An AI Planning System for Data Cleaning

Boselli, Roberto; Cesarini, Mirko; Mercorio, Fabio; Mezzanzanica, Mario

doi:10.1007/978-3-319-71273-4_29

An AI Planning System for Data Cleaning

Roberto Boselli^22,23,
Mirko Cesarini^22,23,
Fabio Mercorio^22,23 &
…
Mario Mezzanzanica^22,23

Conference paper
First Online: 30 December 2017

3213 Accesses
2 Citations

Part of the book series: Lecture Notes in Computer Science ((LNAI,volume 10536))

Abstract

Data Cleaning represents a crucial and error prone activity in KDD that might have unpredictable effects on data analytics, affecting the believability of the whole KDD process. In this paper we describe how a bridge between AI Planning and Data Quality communities has been made, by expressing both the data quality and cleaning tasks in terms of AI planning. We also report a real-life application of our approach.

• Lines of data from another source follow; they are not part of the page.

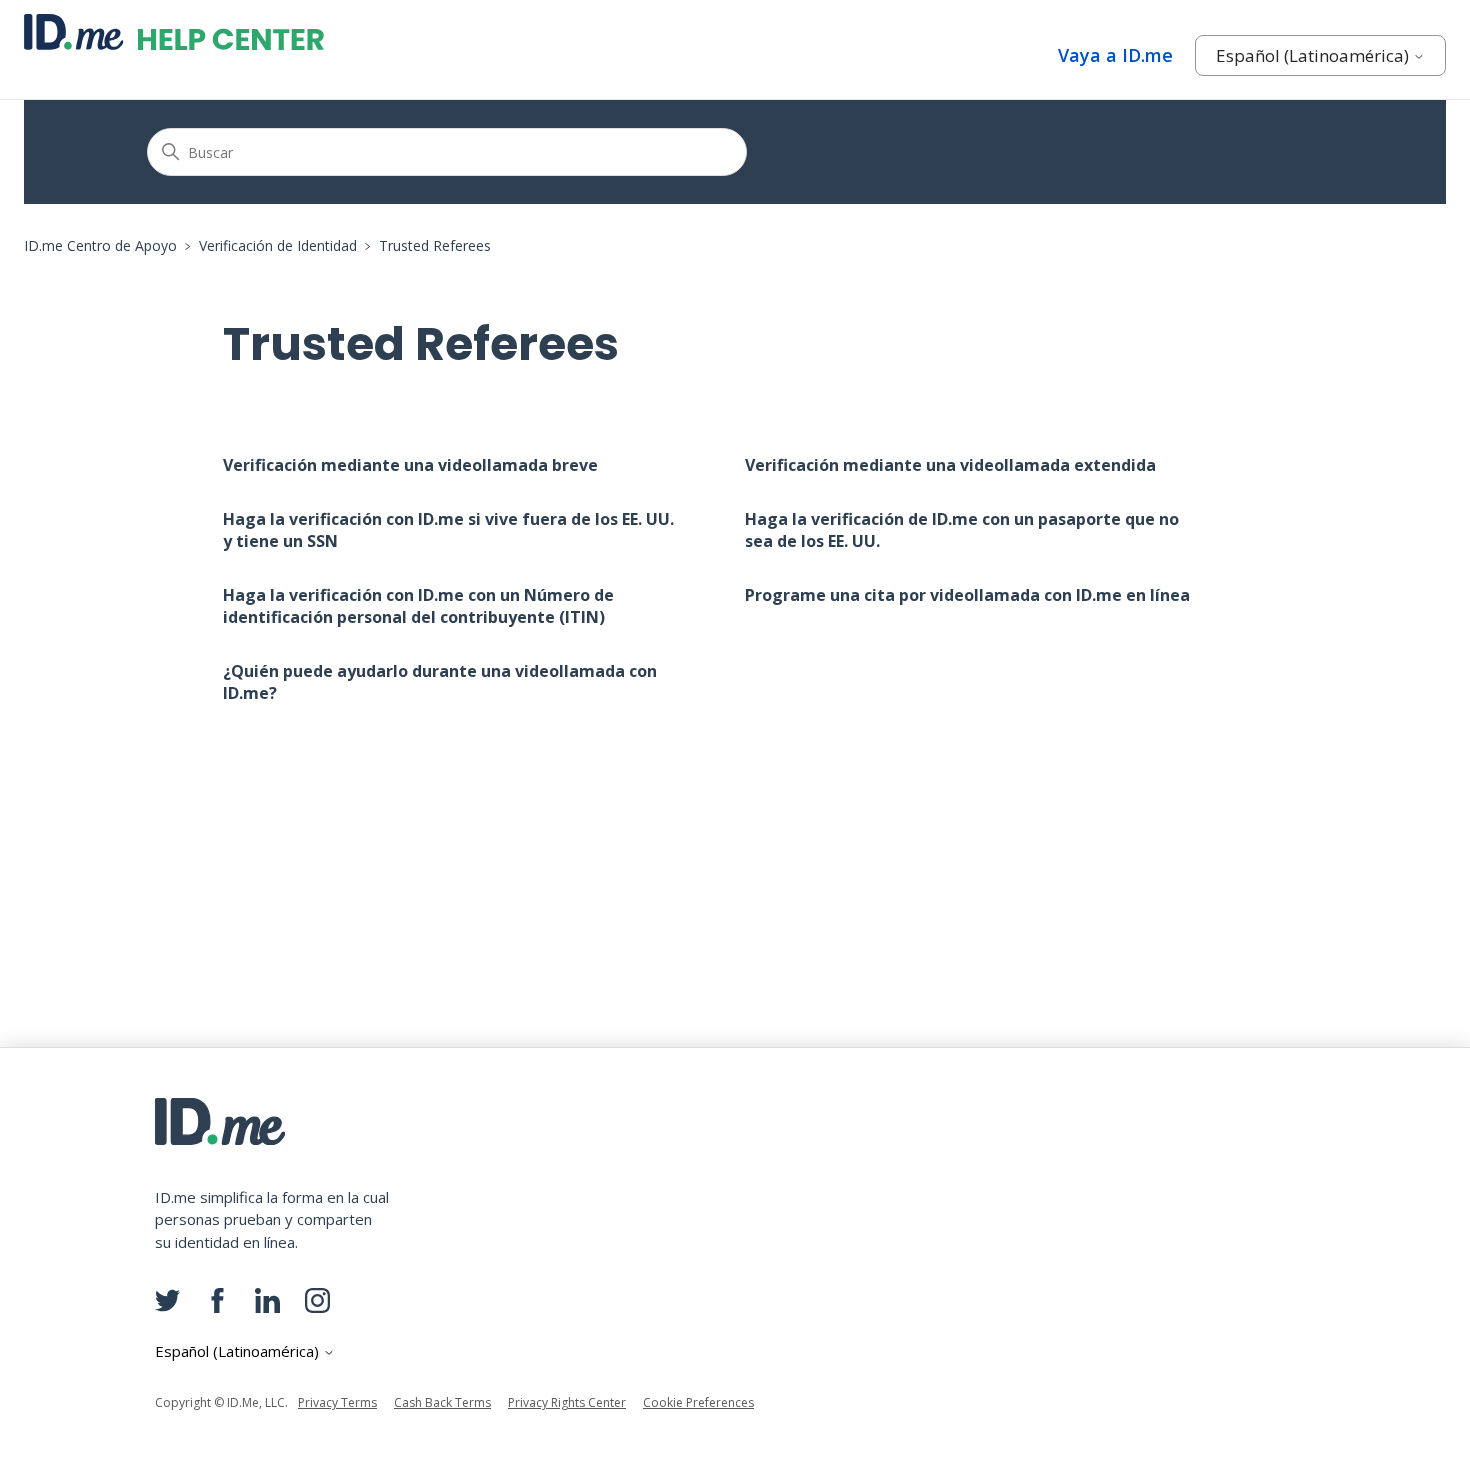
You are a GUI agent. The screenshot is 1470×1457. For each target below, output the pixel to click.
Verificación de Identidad (278, 245)
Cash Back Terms (442, 1402)
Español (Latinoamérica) (1314, 55)
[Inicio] (174, 32)
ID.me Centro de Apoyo (100, 245)
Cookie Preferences (698, 1402)
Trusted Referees (435, 245)
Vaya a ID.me (1115, 55)
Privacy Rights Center (567, 1402)
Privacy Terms (337, 1402)
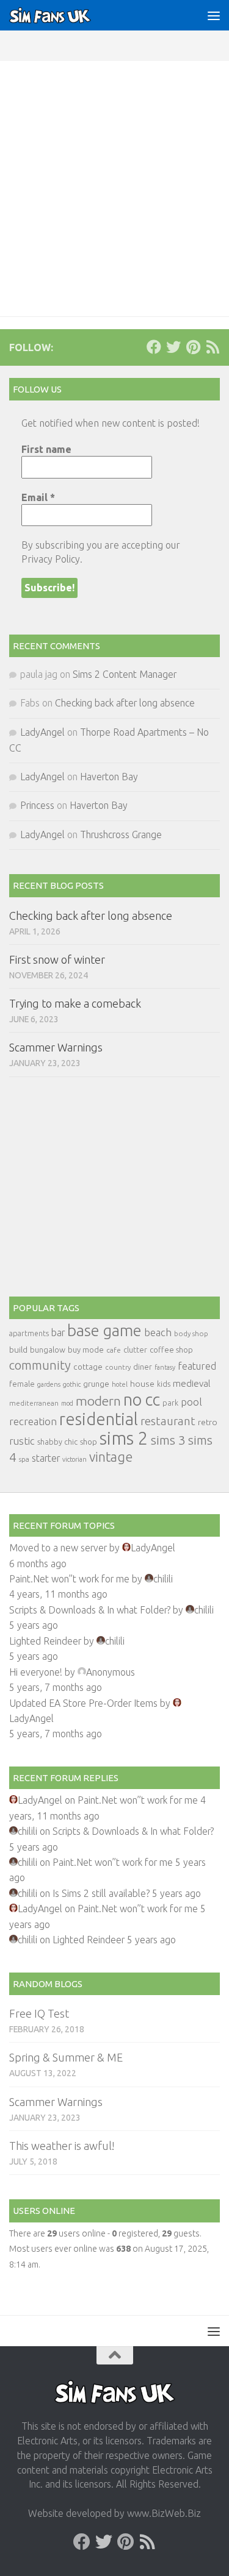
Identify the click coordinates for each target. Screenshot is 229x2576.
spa (24, 1459)
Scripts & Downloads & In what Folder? (89, 1609)
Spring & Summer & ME (66, 2057)
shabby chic (57, 1441)
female (22, 1383)
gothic (72, 1384)
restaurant (167, 1421)
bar (58, 1332)
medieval (192, 1383)
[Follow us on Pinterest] (193, 347)
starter (46, 1458)
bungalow (47, 1349)
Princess (37, 805)
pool (191, 1401)
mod (67, 1403)
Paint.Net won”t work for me (69, 1578)
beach (158, 1332)
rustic (22, 1441)
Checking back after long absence (125, 702)
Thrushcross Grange (121, 834)
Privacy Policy (50, 558)
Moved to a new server (58, 1547)
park (170, 1403)
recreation (33, 1421)
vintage (111, 1457)
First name (46, 449)
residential (98, 1418)
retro (207, 1422)
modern (98, 1400)
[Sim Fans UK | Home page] (64, 15)
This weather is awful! (61, 2146)
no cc (141, 1399)
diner (142, 1366)
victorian (74, 1459)
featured (197, 1366)
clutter (135, 1349)
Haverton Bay (109, 776)
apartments (29, 1333)
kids (163, 1384)
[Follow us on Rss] (212, 347)
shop (88, 1441)
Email (38, 497)
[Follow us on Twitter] (173, 347)
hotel (120, 1384)
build (18, 1349)
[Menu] (213, 15)
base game (104, 1330)
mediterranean (34, 1403)
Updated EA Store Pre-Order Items (83, 1703)
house (142, 1384)
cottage (88, 1367)
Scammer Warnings (56, 1047)
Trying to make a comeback (75, 1003)
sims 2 (124, 1438)
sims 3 (168, 1440)
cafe (113, 1350)
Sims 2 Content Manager (124, 674)
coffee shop (171, 1349)
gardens (48, 1384)
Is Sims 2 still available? (101, 1893)
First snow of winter (57, 959)
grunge (96, 1384)
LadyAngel (42, 732)
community (40, 1365)
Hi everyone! (35, 1672)
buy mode (86, 1349)
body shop (191, 1333)
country (118, 1367)
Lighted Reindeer (45, 1640)
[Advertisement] (114, 181)
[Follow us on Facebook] (154, 347)
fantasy (164, 1367)
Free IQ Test (39, 2013)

You have full access to this open access chapter, Download conference paper PDF

1 Introduction and Motivation

A challenging issue in data quality is to automatically check the quality of a source dataset and then to identify cleaning activities, namely a sequence of actions able to cleanse a dirty dataset. Data quality is a domain-dependent concept, usually defined as “fitness for use”, thus reaching a satisfying level of data quality strongly depends on the analysis purposes. Focusing on consistency, which can be seen as “the violation of semantic rules defined over a set of data items” [1], the state-of-the-art solutions mainly rely on functional dependencies (FDs) and their variants, that are powerful in specifying integrity constraints. Consistency requirements are usually defined on either a single tuple, two tuples, or a set of tuples [4]. Though the first two kind of constraints can be modelled through FDs, the latter one requires reasoning with a (finite but variable in length) set of data items (e.g., time-related data), and this makes the use of FD-based approaches uneffective (see, e.g., [4, 10]). This is the case of logitudinal data (aka historical or time-series data), which provide knowledge about a given subject, object or phenomena observed at multiple sampled time points. In addition, it is well known that FDs are expressive enough to model static constraints, which evaluate the current state of the database, but they do not take into account how the database state has evolved over time [3]. Furthermore, though FDs enable the detection of errors, they cannot be used as guidance to fix them [9].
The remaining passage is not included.